• WORK INSTRUCTION:
Where the string "will" occurs in a line of the entries below, copy that line.

[[ DATA TO EXAMINE open ]]

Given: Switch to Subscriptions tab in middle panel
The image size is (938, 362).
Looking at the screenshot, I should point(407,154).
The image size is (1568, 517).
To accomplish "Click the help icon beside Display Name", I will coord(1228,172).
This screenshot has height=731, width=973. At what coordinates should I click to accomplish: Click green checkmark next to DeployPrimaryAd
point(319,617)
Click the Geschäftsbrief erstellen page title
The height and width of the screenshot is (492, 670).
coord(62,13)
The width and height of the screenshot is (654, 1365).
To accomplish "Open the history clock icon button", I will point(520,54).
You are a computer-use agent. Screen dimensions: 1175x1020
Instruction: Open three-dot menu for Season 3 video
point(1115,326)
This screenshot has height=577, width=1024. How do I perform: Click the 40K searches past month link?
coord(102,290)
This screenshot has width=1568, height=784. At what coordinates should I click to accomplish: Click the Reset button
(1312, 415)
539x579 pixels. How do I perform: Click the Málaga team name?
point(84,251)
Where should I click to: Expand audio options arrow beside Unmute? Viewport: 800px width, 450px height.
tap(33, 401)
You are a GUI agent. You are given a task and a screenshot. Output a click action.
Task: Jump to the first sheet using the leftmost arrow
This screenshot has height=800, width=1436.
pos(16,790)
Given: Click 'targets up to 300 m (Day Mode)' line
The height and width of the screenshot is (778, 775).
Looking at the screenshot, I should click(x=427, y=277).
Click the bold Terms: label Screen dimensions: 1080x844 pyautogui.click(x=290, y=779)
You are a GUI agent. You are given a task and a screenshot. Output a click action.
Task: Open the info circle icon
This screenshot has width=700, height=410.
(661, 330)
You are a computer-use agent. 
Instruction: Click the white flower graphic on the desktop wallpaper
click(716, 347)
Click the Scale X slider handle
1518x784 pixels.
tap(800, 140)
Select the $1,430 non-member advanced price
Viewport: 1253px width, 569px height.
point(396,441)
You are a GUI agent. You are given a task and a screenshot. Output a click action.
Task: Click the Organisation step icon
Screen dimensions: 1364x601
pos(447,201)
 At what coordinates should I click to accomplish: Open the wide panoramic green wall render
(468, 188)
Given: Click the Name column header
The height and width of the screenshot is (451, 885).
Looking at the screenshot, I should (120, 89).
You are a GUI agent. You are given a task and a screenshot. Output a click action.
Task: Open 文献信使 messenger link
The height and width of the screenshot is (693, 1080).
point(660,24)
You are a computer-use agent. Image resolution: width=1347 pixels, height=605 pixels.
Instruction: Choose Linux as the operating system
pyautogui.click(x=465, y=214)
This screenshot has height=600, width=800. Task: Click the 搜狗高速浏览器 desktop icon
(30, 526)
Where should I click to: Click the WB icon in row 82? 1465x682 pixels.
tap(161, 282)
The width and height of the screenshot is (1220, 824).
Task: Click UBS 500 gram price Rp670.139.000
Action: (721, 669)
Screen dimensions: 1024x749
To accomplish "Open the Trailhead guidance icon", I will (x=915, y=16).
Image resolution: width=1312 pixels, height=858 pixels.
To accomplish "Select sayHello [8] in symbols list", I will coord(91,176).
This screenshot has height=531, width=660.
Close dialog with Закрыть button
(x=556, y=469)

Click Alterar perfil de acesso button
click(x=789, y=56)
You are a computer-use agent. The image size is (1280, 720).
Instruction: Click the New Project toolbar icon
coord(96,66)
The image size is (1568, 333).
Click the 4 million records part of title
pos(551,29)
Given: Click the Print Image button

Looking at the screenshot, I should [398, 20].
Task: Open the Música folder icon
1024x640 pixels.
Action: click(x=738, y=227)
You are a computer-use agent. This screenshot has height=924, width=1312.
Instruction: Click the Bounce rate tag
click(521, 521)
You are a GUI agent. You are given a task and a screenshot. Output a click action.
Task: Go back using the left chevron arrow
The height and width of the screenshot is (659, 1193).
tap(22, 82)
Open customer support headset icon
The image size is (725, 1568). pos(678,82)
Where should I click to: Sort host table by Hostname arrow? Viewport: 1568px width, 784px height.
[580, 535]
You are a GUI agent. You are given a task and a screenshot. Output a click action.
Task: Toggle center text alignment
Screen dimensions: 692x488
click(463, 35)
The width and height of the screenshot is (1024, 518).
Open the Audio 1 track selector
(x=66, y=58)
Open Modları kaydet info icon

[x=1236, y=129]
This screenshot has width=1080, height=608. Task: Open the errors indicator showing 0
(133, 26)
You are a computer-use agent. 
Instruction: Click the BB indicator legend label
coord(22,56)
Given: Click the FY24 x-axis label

[[ DATA TO EXAMINE closed ]]

• SOLUTION BELOW:
To accomplish "Click the help icon beside Display Name", I will coord(1228,172).
To accomplish "Open the history clock icon button", I will point(520,54).
To accomplish "Open the Trailhead guidance icon", I will (x=915, y=16).
To accomplish "Select sayHello [8] in symbols list", I will coord(91,176).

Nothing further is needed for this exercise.